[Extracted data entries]
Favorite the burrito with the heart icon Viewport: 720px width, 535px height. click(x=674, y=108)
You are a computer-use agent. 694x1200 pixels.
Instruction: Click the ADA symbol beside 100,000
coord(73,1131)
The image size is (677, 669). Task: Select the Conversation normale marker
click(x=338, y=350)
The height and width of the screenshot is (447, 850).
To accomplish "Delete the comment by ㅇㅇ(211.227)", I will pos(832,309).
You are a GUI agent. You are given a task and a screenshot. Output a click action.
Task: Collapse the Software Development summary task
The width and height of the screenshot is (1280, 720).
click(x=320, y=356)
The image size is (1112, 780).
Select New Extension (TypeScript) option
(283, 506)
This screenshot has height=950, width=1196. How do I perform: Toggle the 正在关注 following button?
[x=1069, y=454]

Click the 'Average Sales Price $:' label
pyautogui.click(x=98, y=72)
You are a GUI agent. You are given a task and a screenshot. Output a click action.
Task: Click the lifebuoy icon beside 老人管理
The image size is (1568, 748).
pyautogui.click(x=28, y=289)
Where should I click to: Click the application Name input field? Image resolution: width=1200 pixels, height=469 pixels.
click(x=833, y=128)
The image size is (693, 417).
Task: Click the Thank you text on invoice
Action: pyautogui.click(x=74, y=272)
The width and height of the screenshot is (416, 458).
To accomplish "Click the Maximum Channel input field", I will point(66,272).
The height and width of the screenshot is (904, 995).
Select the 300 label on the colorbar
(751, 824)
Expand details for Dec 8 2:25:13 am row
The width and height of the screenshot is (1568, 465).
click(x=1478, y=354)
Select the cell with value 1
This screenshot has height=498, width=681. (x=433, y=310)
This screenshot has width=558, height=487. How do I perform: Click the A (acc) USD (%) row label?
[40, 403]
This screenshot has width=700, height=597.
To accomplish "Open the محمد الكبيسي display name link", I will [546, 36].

▶ WHAT YOU WILL DO
Please output an exact copy of the lines above, from the opening line of the data down to the line that contains "Task: Collapse the".

▶ ANSWER BOX
Favorite the burrito with the heart icon Viewport: 720px width, 535px height. click(x=674, y=108)
You are a computer-use agent. 694x1200 pixels.
Instruction: Click the ADA symbol beside 100,000
coord(73,1131)
The image size is (677, 669). Task: Select the Conversation normale marker
click(x=338, y=350)
The height and width of the screenshot is (447, 850).
To accomplish "Delete the comment by ㅇㅇ(211.227)", I will pos(832,309).
You are a GUI agent. You are given a task and a screenshot. Output a click action.
Task: Collapse the Software Development summary task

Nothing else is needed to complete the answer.